→ **What needs to be done**:
Answer these questions from the review of the film Dish:
1. Which four cities are named in the plot synopsis?
2. Which website did the writer end up linking to?
3. In what kind of classes does the writer say the film could be shown?

→ **Source text**:
::::::
Dish: Women, Waitressing & the Art of Service

Doesn’t ask a lot of tough questions, but enjoyable nonetheless.

IMDB Plot Synopsis Dish delves into Toronto’s diners, Montreal’s “sexy restos,” Paris’ haute eateries, and Tokyo’s fantasy “maid bars” in an insider’s look at gender, power, and the art of service.

  1. I googled this movie’s title to try and find a semi-permanent website to link to in lieu of IMDB but the first result was the very non-permanent Hot Docs website and the second was my own website. So… fail. (But I went with the Hot Docs website anyway.)
  2. I think it’s probably quite clear that I saw this movie because of the feminist rage I’ve been experiencing lately — “Lately?” said one of my coworkers when talking about this movie this morning — and on that front, I think my expectations were definitely a little off. I think I was looking for something a little more piercing and a little more deconstructionist of how we perform gender roles in the context of our daily lives. It’s much lighter than that (and very funny in places) and much more generalised. They could show this in Intro to Women’s Studies classes, no problem. I think it’s my own failure as viewer to have expected something a little more academic when clearly intense discourse and textbook theory is not necessarily part of the context of the every day lives of these women.
  3. The did a spectacular job of finding the douchiest men available to talk about how tragically difficult it is for women to be competent servers in high-end French restaurants. I especially loved the guy who was in charge of the main high-end restaurant who talked quite carefully about how one day there might be an opportunity for women to be servers, as if the entire caste of female servers in cheaper eateries simply did not exist. Not sure if they were trying to make him look sympathetic at the end by making him get all verklempt about never seeing his daughter on account of working late all the time, but it definitely had no effect on me whatsoever aside from making me think “Boo-fucking-hoo.”
::::::
[Screenshot grounding data]

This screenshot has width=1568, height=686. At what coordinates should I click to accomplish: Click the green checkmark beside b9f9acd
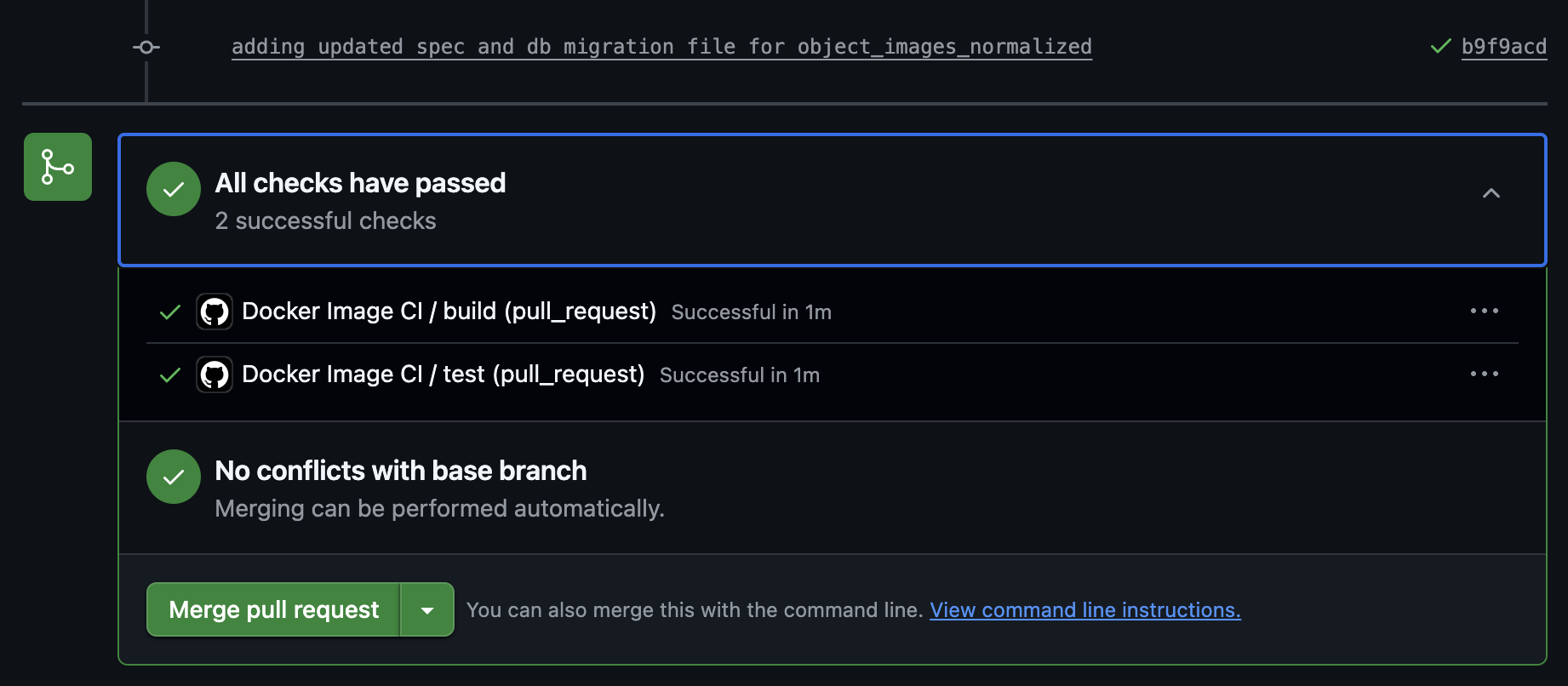click(1441, 46)
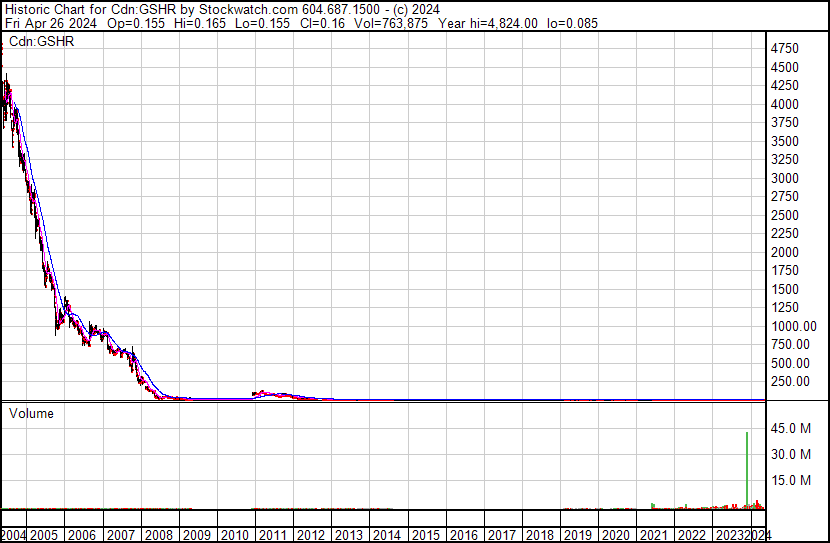Select the 2004 year marker on time axis
The image size is (830, 543).
click(x=14, y=535)
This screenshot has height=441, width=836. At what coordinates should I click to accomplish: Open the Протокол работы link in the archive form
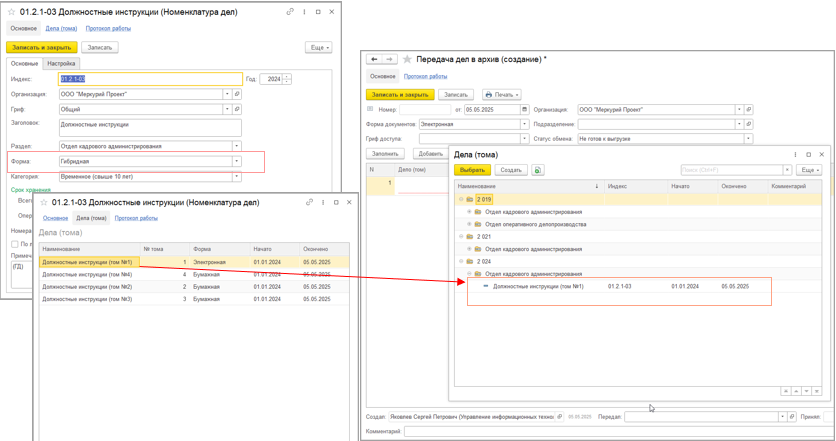coord(425,76)
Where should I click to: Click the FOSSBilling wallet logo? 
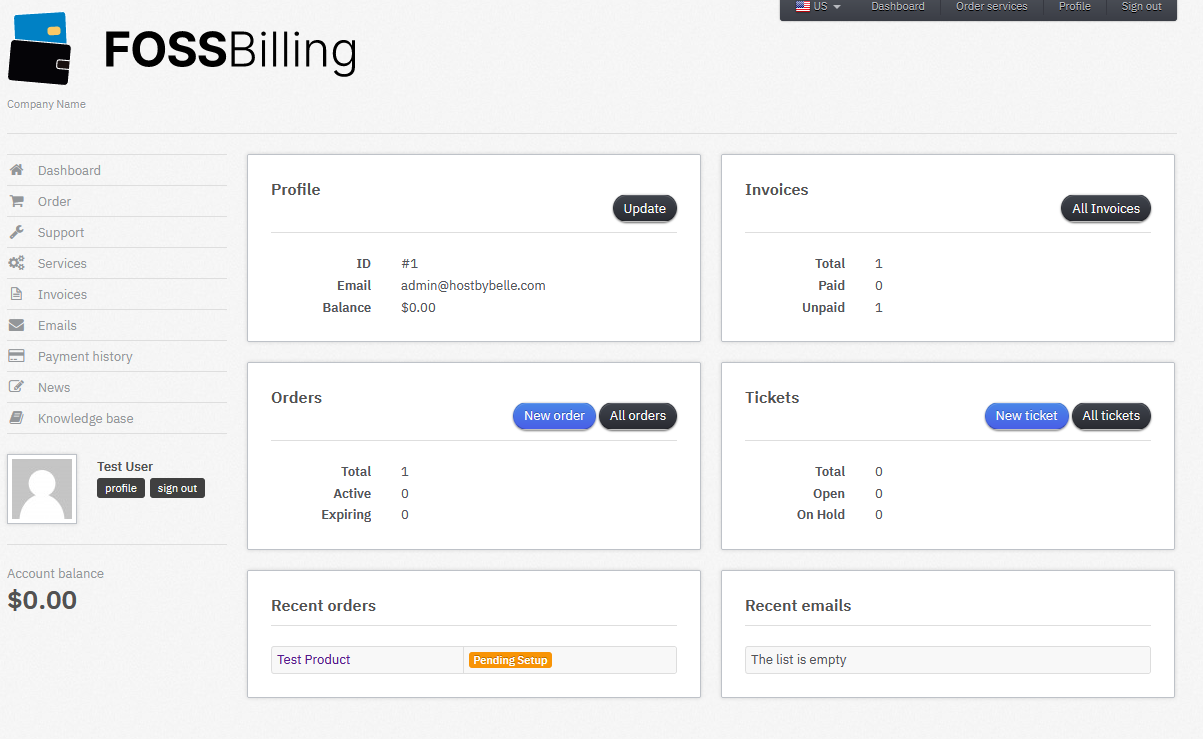coord(39,49)
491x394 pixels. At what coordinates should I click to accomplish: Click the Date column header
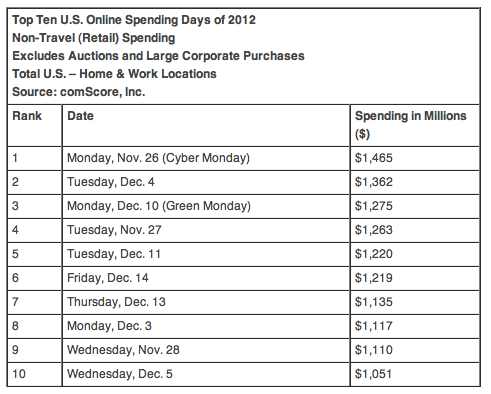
::::::
→ **Finished task**:
1. Toronto, Montreal, Paris, and Tokyo.
2. The Hot Docs website.
3. Intro to Women's Studies classes.